> You are spot on. I've been involved in creating technologies used by film and video creators for decades, so I have some understanding of what would be useful to them. The best video AIs I've seen only seem capable of replacing some stock video clip creation because, so far, I haven't seen any ability to maintain robust consistency from shot to shot and scene to scene. There's also no granular control other than the text prompt. At first glance, these demos are very impressive but when you try to map the capability shown to a real production workflow for a movie, TV show or commercial, they're not even close because they aren't even trying to solve the problem.

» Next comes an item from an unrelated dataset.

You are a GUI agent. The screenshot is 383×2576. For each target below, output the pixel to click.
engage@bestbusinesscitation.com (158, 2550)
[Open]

Yeah it's really hard to get across to a lot of folks that are really amped up about these tools that what they're focused on refining is not getting them any closer to their imagined goal in most professional workflows. This will be great right off the bat for what most developers would need images for-- making a hero image for a blog post, making a blurb of video for a background, or a joke, or making assets for their video game that would never cut it for a non-cheapo commercial project but are better than what they'd have been able to cobble together themselves. But those workflows are fundamentally so different from the very first steps in the process. It's a larger-scale version of trying to explain to no-compromise FOSS zealots 20 years ago that Gimp was nowhere near able to replace Photoshop in a professional toolkit because they're completely disinterested in taking feedback about professional use cases, and that being able to write your own filters in Perl doesn't really help graphic designers-- well 20 years later, the gap is as wide as it ever has been, and there are even more people, almost exclusively FOSS nerds with to professional visual work experience, that insist it's better.
That said, it's nearly as hard to get this across to ADs who are like "what do you mean this shot is going to take you 3 days? I just made these stills which are like 70% there in midjourney in 10 minutes."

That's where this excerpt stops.